PROBLEM TO SOLVE: Go to the line containing "Task: Expand the Arial font dropdown" and return it and each line after it exactly, through the end of the data below, and nothing more.

EXTRACTED DATA:

>>>

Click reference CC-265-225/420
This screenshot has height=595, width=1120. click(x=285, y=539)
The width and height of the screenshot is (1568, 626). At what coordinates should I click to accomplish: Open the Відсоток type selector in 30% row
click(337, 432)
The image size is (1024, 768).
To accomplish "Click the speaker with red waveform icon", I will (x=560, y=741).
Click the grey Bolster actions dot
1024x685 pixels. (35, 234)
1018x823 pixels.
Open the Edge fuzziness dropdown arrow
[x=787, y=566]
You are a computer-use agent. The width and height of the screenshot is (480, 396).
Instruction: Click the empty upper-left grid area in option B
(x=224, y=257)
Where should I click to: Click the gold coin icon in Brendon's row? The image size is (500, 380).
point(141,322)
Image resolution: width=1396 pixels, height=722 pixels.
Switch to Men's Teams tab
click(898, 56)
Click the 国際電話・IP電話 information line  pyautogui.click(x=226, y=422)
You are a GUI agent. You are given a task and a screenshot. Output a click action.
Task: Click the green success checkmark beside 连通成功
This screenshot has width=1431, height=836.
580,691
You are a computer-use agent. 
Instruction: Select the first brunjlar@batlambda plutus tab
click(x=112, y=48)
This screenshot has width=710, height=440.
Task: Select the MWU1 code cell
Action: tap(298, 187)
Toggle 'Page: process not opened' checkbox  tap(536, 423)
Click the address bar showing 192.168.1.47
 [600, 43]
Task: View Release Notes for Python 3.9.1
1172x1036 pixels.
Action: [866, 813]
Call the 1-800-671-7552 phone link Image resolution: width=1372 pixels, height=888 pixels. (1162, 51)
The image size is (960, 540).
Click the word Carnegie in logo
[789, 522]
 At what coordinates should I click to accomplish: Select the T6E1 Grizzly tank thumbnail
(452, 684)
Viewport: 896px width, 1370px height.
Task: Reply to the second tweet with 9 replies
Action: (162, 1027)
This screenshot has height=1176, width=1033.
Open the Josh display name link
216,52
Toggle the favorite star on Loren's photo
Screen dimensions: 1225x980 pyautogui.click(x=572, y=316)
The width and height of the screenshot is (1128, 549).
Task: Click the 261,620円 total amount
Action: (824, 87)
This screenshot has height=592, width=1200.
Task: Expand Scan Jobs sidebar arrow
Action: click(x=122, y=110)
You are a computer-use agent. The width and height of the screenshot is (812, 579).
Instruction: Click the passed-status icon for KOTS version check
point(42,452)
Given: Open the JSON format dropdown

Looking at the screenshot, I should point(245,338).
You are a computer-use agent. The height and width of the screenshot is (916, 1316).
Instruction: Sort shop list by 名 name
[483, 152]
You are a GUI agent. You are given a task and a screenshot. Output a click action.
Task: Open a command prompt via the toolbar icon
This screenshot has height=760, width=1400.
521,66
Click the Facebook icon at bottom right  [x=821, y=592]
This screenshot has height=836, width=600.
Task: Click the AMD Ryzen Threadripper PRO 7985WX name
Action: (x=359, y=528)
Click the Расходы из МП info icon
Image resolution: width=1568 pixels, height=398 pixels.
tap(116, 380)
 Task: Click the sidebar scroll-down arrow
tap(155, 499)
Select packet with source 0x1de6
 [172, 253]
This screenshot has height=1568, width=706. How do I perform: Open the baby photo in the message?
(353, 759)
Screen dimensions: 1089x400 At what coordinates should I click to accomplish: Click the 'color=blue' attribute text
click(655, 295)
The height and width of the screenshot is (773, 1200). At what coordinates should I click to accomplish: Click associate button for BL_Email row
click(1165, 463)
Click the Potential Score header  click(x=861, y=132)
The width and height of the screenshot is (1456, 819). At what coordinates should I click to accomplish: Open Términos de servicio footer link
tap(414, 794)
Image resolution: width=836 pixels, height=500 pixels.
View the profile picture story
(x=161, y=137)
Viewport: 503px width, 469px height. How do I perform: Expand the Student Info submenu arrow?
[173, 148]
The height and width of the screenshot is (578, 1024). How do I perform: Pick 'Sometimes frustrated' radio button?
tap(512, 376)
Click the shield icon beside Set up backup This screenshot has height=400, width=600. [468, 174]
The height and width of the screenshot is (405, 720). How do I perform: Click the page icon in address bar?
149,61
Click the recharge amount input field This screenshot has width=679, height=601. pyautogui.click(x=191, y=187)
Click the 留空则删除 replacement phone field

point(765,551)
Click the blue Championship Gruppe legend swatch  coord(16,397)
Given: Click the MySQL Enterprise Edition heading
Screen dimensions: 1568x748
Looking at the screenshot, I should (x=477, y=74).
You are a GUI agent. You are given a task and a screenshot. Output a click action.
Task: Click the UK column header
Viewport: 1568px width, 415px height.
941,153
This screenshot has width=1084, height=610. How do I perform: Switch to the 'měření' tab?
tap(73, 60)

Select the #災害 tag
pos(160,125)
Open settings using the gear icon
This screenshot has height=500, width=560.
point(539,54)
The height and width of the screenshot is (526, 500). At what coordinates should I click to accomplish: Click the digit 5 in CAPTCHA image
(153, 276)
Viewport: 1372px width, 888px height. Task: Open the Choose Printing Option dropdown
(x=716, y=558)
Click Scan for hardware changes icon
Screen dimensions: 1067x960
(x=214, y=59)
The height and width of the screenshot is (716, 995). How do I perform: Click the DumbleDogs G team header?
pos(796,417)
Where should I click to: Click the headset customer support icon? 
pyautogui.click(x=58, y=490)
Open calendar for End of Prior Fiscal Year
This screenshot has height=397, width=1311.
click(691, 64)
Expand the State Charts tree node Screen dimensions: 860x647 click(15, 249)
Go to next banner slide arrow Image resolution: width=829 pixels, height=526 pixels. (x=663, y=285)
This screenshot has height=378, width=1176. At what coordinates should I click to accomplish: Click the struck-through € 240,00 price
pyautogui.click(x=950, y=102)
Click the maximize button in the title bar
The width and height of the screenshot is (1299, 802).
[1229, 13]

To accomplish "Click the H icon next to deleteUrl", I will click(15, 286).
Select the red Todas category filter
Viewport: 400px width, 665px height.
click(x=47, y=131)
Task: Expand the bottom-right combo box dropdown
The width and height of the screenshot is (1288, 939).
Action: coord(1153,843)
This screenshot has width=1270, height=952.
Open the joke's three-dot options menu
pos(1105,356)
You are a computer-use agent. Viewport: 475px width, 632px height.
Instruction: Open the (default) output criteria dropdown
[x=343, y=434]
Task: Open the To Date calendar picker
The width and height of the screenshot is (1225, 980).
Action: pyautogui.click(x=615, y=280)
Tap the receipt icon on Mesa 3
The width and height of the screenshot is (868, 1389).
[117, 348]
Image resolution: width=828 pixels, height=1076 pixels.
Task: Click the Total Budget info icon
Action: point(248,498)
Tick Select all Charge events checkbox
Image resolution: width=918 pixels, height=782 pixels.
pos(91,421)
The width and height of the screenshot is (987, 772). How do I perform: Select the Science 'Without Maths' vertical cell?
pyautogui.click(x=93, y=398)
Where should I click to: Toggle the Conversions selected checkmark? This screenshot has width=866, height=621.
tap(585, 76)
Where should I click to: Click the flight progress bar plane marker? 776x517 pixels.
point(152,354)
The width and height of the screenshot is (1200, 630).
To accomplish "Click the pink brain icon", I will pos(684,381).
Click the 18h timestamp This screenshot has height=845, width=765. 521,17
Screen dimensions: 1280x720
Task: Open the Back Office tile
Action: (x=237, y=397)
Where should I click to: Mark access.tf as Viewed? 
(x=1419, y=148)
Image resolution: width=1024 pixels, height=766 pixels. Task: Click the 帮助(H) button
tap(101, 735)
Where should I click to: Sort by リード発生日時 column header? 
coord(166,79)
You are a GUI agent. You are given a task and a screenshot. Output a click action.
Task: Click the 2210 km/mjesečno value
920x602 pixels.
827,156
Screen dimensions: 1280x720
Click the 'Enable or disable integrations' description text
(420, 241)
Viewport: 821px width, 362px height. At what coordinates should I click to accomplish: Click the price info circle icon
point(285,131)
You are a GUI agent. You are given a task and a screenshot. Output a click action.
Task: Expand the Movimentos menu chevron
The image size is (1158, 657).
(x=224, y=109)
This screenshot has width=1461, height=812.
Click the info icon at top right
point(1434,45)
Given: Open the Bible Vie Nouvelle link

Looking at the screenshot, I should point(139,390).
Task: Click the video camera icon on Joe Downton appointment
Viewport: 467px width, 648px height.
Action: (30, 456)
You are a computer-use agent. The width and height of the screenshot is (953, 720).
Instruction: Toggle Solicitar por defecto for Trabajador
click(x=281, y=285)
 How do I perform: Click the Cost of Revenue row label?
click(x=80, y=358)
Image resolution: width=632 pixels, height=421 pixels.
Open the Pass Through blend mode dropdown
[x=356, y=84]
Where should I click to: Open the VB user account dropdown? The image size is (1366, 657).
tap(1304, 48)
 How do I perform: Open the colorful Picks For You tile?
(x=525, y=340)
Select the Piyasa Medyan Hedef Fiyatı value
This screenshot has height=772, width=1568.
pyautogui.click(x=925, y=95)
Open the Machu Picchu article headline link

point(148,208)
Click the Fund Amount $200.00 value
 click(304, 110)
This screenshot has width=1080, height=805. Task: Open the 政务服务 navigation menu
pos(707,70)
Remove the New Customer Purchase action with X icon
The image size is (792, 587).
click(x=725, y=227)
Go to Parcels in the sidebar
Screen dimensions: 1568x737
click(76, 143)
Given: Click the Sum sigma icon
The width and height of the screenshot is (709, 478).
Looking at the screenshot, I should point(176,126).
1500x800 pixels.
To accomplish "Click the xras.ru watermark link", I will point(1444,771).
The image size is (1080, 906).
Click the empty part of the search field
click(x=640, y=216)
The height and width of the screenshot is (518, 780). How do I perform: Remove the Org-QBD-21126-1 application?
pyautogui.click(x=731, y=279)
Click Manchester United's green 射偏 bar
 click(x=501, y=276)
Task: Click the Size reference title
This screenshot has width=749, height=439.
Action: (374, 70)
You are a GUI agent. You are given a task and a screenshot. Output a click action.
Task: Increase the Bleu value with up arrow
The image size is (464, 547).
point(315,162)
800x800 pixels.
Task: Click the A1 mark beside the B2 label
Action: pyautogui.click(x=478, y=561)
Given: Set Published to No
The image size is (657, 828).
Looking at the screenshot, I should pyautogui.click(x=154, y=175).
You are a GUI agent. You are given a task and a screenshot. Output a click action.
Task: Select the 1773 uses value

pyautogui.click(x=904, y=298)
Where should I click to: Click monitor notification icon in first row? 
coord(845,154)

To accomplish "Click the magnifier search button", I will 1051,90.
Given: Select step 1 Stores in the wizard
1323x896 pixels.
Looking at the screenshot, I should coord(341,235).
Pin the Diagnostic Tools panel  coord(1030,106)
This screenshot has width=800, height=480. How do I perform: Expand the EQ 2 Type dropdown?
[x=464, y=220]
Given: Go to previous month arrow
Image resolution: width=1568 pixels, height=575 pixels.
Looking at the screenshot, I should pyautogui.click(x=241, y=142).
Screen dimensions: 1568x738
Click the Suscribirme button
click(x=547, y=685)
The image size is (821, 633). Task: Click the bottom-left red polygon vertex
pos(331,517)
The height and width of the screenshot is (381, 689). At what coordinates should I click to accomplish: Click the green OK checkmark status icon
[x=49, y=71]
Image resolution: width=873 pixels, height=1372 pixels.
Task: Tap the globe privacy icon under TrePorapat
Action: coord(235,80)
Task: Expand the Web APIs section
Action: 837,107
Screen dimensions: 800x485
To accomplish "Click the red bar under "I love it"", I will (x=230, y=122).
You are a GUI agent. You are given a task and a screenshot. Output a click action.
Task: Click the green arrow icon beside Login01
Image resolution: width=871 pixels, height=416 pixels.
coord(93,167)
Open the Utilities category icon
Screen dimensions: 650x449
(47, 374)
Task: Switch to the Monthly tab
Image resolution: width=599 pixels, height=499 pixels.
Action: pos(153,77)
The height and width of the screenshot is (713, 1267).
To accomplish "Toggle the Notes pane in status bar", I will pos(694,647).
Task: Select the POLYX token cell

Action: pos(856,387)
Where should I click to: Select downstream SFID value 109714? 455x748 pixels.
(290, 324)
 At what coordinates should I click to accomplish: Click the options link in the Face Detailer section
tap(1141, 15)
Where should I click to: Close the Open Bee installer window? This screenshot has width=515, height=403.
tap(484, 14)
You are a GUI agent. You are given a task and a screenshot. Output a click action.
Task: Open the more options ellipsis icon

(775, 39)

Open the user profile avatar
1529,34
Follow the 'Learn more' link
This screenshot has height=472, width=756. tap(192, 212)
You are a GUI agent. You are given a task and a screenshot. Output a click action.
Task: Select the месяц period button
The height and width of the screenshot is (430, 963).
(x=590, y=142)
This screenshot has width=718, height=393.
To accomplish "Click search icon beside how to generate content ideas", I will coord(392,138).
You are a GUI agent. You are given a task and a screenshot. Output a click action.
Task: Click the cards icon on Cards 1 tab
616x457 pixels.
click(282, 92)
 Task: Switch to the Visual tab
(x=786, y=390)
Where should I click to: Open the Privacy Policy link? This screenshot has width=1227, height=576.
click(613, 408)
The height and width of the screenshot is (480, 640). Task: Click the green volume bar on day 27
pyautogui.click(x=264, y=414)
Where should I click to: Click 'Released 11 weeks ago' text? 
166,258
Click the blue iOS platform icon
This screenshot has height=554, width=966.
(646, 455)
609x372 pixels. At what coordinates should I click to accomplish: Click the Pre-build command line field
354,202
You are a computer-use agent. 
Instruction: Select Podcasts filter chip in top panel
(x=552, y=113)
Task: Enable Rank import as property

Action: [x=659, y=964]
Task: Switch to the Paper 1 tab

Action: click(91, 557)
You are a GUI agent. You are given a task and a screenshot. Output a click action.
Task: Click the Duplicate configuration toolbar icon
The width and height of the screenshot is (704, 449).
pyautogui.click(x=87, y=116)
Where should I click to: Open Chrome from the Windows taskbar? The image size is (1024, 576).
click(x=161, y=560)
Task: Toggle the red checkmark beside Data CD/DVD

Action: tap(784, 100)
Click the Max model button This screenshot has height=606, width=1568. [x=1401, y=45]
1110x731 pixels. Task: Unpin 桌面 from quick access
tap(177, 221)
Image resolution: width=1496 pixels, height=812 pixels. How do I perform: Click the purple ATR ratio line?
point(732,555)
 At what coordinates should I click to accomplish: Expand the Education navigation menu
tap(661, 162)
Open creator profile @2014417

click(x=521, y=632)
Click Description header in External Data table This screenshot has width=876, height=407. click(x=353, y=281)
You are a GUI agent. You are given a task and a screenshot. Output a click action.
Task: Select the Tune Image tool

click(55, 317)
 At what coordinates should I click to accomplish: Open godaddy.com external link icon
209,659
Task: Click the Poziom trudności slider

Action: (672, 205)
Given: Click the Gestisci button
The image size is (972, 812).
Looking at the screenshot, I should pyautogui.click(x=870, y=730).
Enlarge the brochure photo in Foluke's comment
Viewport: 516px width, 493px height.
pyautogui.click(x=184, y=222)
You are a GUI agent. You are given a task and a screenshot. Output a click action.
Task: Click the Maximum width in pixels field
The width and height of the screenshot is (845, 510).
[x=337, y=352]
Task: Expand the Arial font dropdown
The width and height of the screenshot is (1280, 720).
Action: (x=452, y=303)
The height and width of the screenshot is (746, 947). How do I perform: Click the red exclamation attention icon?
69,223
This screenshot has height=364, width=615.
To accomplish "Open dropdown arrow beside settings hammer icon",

<<<

ANSWER SPACE:
Task: Expand the Arial font dropdown
The width and height of the screenshot is (1280, 720).
Action: (x=452, y=303)
The height and width of the screenshot is (746, 947). How do I perform: Click the red exclamation attention icon?
69,223
This screenshot has height=364, width=615.
To accomplish "Open dropdown arrow beside settings hammer icon",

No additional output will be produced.